I think this is where the issue just becomes worse for Conda compared to distros, in part because of the scenarios, but also because the Linux distros have partially mitigated things.

Basically, it starts off worse because Conda’s scenarios are “packages that are hard to compile in isolation”, while Linux distros tend to be “packages that we need for other tools in our repo”. Notably, the latter implies that users shouldn’t know or care about those packages,[1] whereas Conda is providing packages specifically to satisfy a user’s request - it has a stronger obligation to provide everything. If Conda’s users were more “just give me a working environment and I don’t care what’s in there” then they’d be less demanding, and would run into less issues trying to force things into a particular shape.

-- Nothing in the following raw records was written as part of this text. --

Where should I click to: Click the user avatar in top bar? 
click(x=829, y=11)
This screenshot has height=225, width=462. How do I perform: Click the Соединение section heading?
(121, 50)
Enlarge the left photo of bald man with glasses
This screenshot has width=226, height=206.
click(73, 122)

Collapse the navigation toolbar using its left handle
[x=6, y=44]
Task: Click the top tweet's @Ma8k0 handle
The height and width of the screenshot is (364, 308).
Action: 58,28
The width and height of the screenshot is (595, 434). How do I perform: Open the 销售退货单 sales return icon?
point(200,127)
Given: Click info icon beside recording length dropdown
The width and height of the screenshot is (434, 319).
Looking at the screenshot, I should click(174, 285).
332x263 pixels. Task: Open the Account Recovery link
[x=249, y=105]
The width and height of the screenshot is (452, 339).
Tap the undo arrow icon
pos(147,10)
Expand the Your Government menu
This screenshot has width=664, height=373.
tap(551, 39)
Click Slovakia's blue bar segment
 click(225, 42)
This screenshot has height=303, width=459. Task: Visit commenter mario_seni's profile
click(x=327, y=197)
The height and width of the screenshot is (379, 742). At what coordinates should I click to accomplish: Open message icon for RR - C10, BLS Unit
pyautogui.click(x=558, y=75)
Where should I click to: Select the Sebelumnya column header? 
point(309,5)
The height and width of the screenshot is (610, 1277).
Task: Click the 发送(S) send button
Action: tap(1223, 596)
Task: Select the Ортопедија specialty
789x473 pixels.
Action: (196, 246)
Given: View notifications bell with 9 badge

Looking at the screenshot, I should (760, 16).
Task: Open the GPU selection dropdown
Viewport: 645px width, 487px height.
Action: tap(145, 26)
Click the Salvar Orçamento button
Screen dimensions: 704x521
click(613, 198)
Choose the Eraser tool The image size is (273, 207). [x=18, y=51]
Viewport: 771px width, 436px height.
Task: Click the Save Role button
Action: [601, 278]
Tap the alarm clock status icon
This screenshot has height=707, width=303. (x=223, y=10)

The other aspect is that Linux distros already separate out their own packages from user-managed ones, whether with user site packages, dist-packages, or some other way. They then have ways to ignore the ones the user provided (e.g. python -s to ignore user site packages) when running their apps that rely solely on packages provided by their repository. (Personally I’d have set this up with a dedicated directory for these packages that is not on sys.path by default, and manually add it in when running a script, e.g. with PYTHONPATH, or some directory relative to the script that is automatically detected by the runtime.)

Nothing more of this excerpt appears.